Mlimberg: the same could be said about hand grenades and shoulder-launched missles. "It's the person, not the metal." We're always going to draw lines about what has an acceptable use, and what doesn't. Increasingly, in the absence of a militia, there's little use for 60-round drum-fed magazines.
Sam: Please note that I only addressed magazines, not so-called assault weapons. I agree that there is no functional difference between a semi-auto rifle and military-styled assault weapon. The only difference is style, cosmetics.
I don't understand your point about full autos. The fact that they're a pain to acquire, highly regulated, registered, their numbers limited, and their values consequently skyrocketed to the point of unaffordability seems to support that controls are possible. We don't hear gun right activists calling for full autos to be treated like any other firearm. It's just accepted that you don't need one for self defense against private crime.
The same could easily be said of high capacity magazines.
az2008 posted at 9:38 pm on Thu, Jan 10, 2013.
I wonder why nobody at the legislature is talking about our growing culture of Pop Violence. First-person role play and movies which are so graphic it would be real.
Some will say violent entertainment (sounds like an oxymoron to me) has no influence on the average person. I find that hard to believe when corporations are willing to pay millions for a 30-second advertising spot. Why would they do that if they felt they couldn't make an impression and shape viewers' tastes, behaviors, etc?
wdgnas posted at 7:03 am on Fri, Jan 11, 2013.
what a load. the individual citizen wants what the average military person would carry in combat for one reason and one reason only. IT IS COOL. years ago when i used to hunt deer or elk, a person who showed up or was seen with an auto loader was scorned, laughed at. why would you want to swiss cheese an elk or deer.

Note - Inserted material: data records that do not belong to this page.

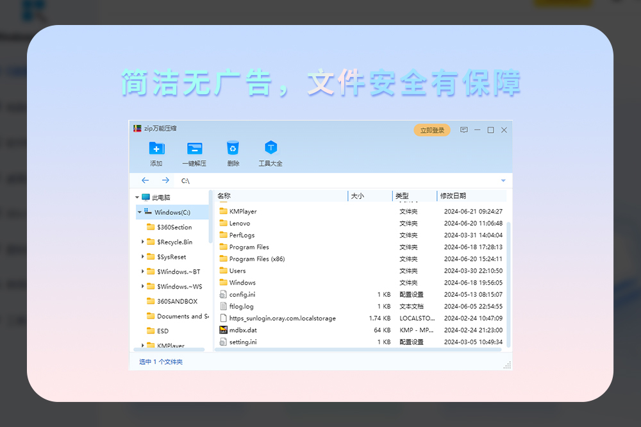The width and height of the screenshot is (641, 427).
Task: Open the feedback message icon in title bar
Action: tap(464, 130)
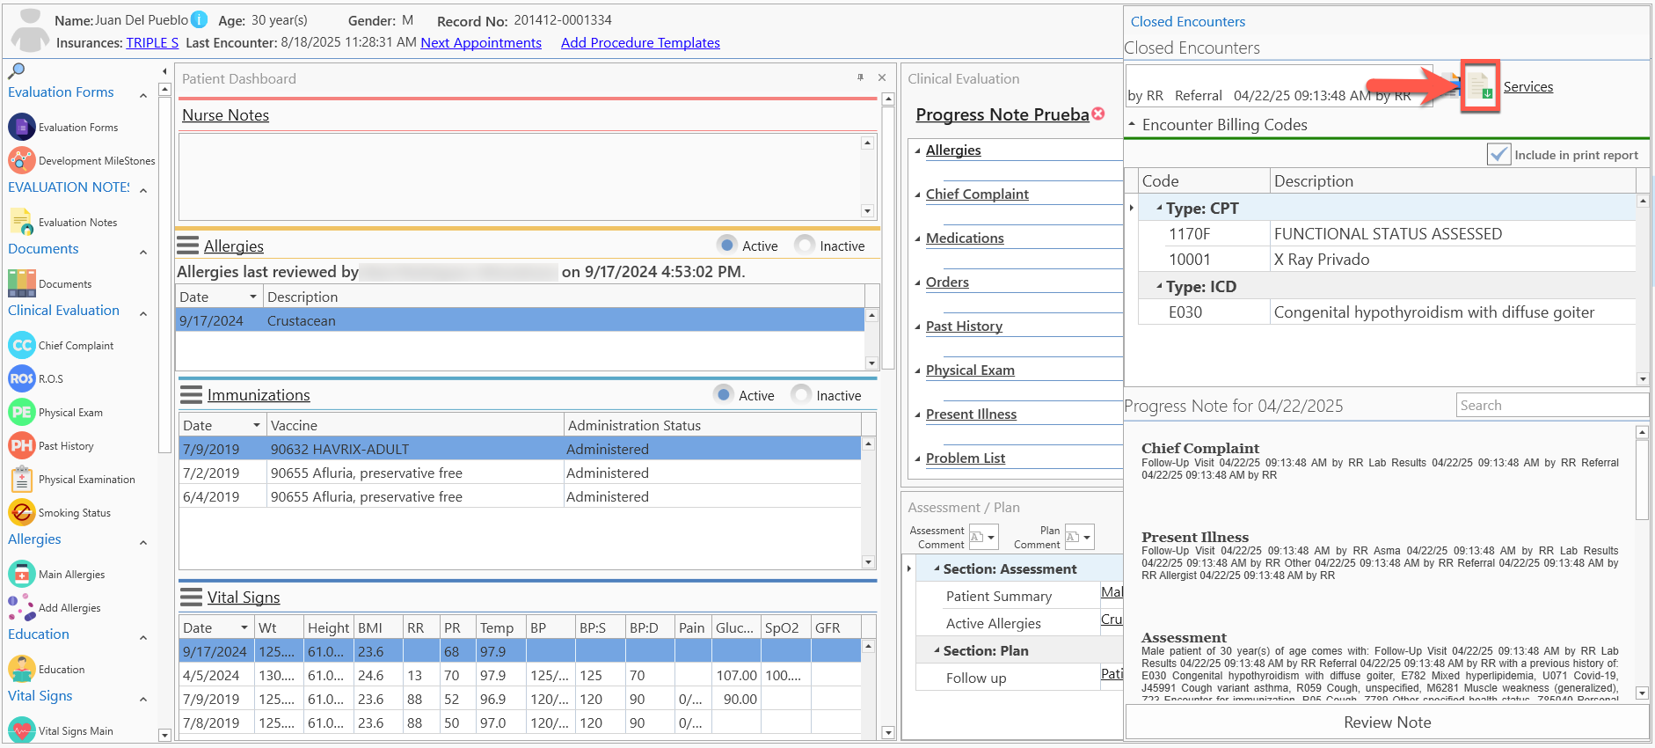Screen dimensions: 1655x748
Task: Click the Review Note button
Action: pos(1387,722)
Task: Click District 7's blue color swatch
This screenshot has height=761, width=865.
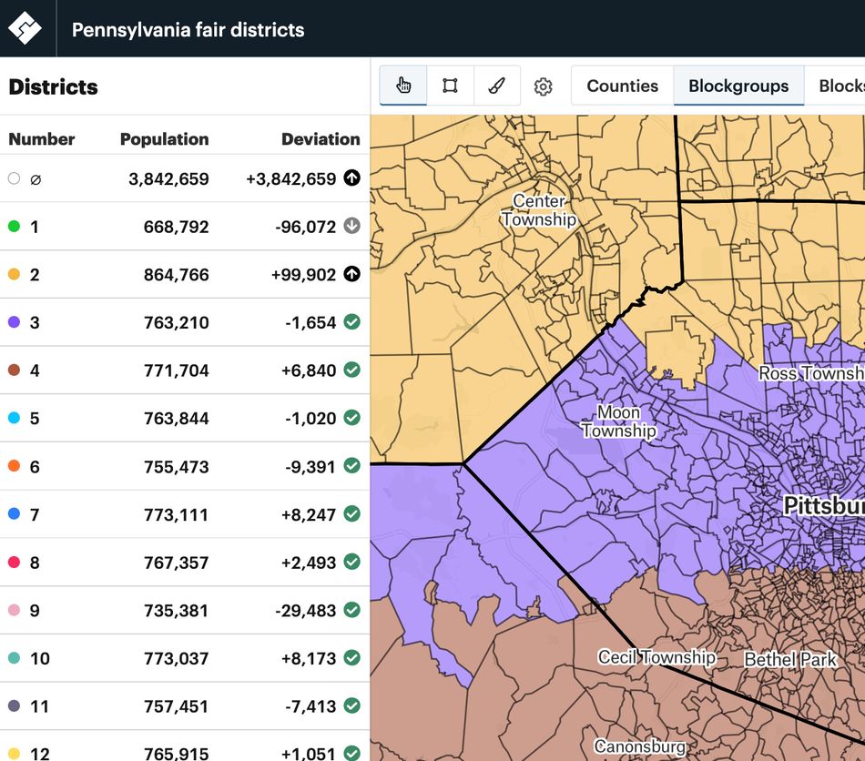Action: (x=14, y=514)
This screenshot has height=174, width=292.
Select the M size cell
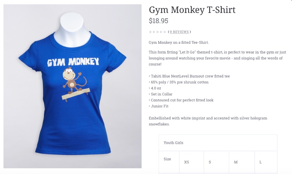click(x=242, y=162)
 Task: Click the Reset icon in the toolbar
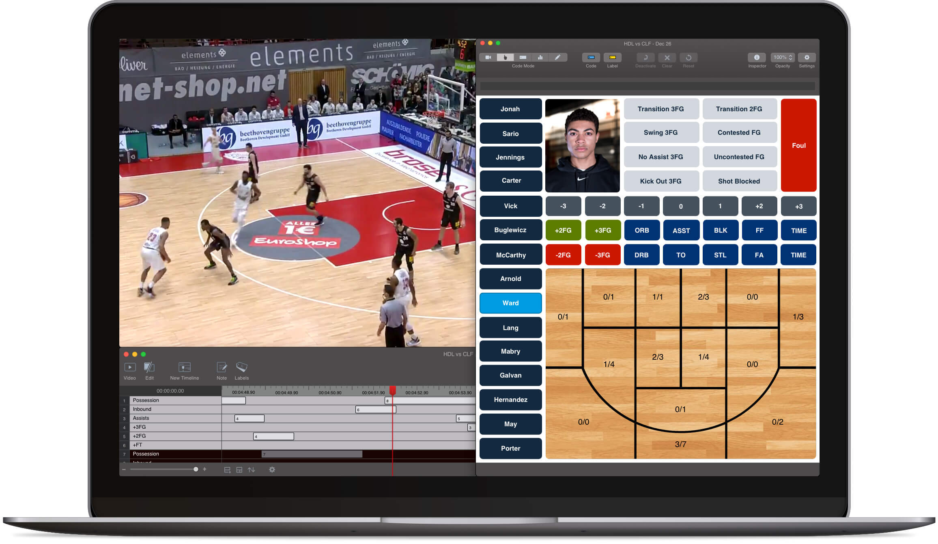coord(688,58)
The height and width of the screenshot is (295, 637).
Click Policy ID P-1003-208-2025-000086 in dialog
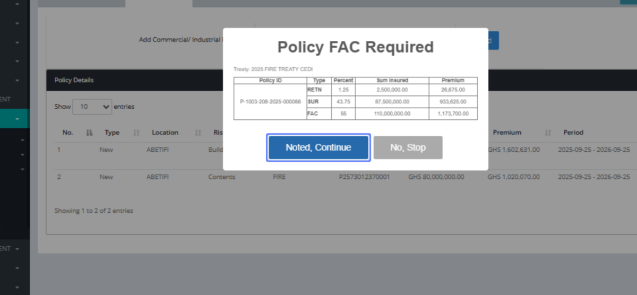tap(270, 101)
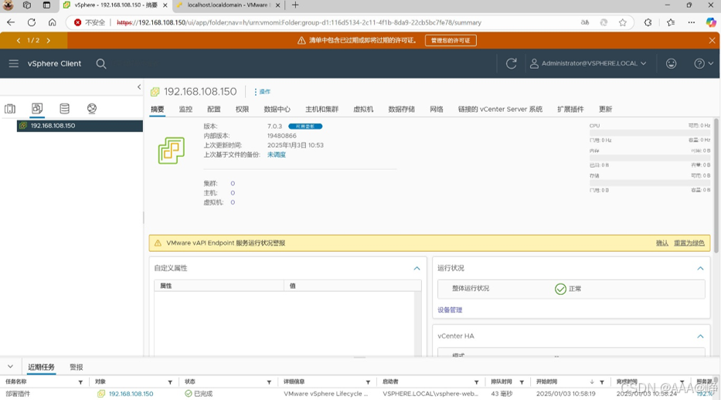The width and height of the screenshot is (721, 400).
Task: Click the search magnifier icon
Action: point(101,64)
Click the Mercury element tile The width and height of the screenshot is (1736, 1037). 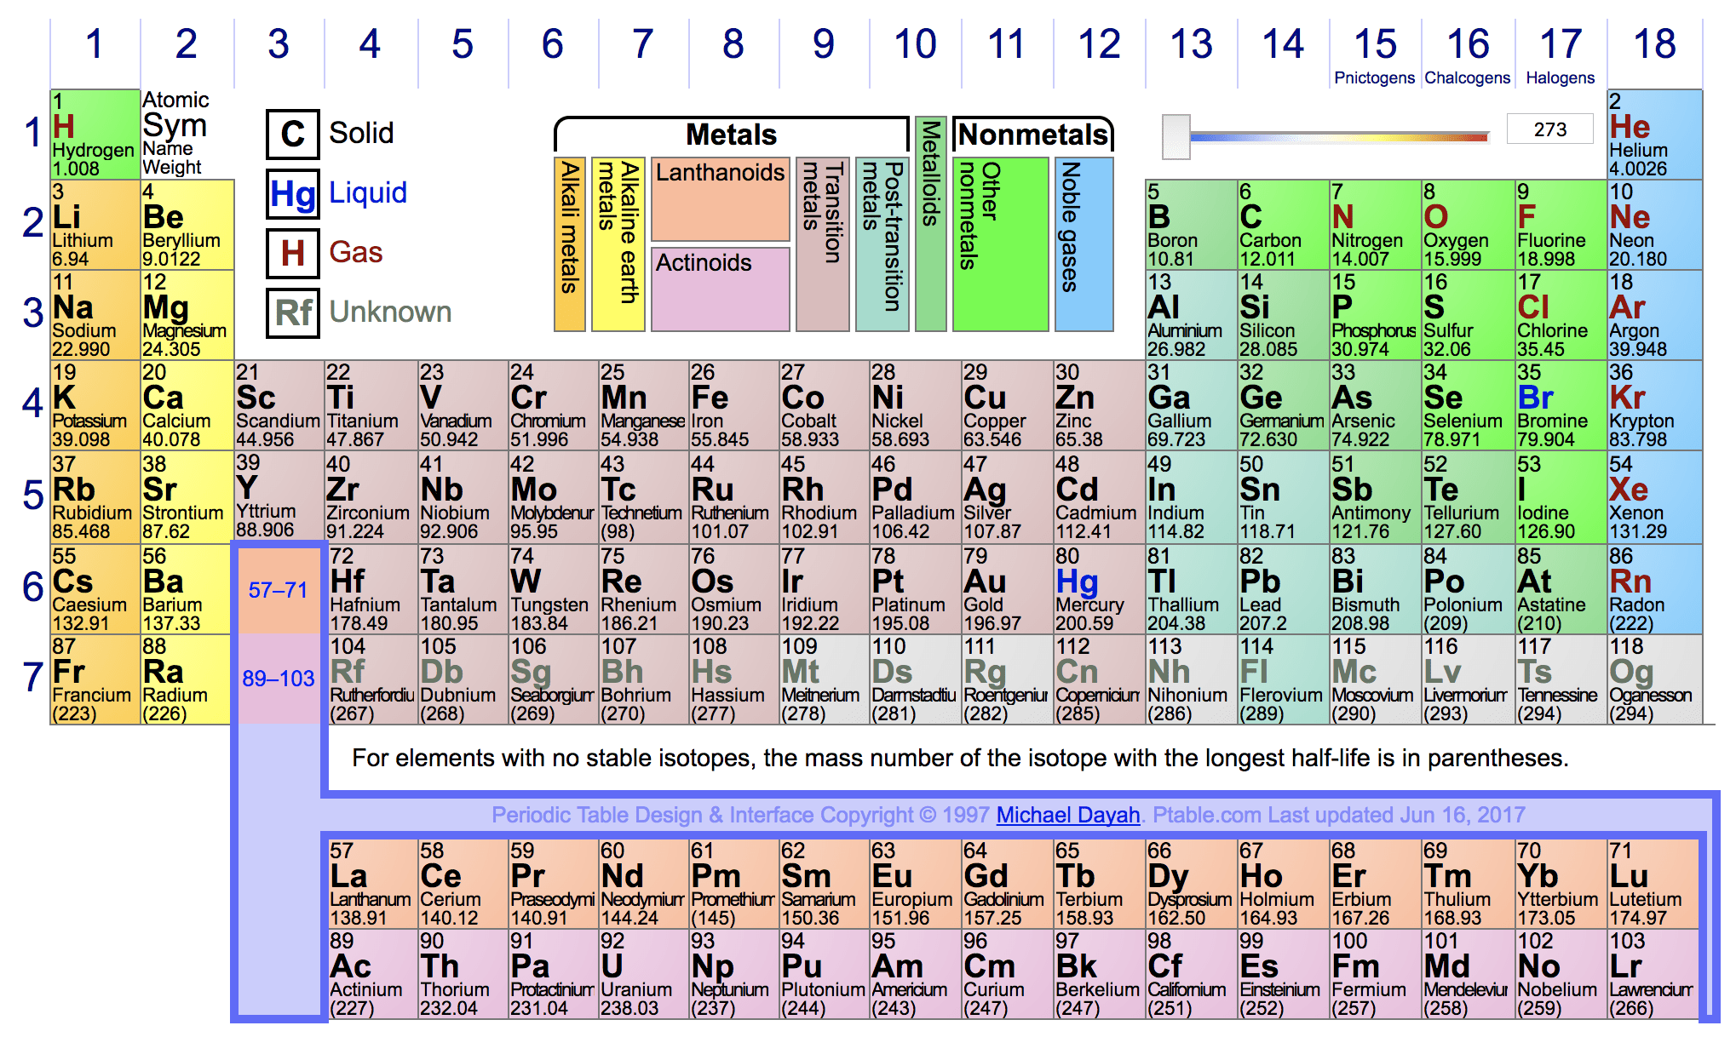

samcat: i think you are referring to a tax stamp when speaking about possessing an automatic. an FFL (federal firearms license) class 3 was required to sell automatic weapons.
az2008 posted at 11:58 am on Fri, Jan 11, 2013.
wd, the "tax stamp" is really "registration." Enthusiasts recoil at the thought of registration, but when anyone mentions full autos are illegal, enthusiasts will boast how "all you have to do is..." (as if registration isn't so bad). :)
It's also a bit more cumbersome than possessing a tax stamp. The number of full autos in circulation was frozen in 1986. You have to find a willing seller of an existing full auto, leading to higher prices as they are increasingly seen as "collectible" investments.
It's interesting to note that, in 1938 (when machine guns were regulated) Congress felt it had no authority to register or ban ownership. It felt it could only exercise its power to tax as a means of generating registration records, and that the targeted group (gangsters like Al Capone) would be affected.
We've come a long way toward embracing federal supremacy since then. Some of it good (such as 14th Amendment incorporation of the bill of rights against state infringement).
wdgnas posted at 7:13 am on Sat, Jan 12, 2013.
az2008: i sold my full autos in 1994. if i wanted to, i could buy one at anytime from a gun dealer in nebraska. and it is referred to as a tax stamp. a stamp on the approved form.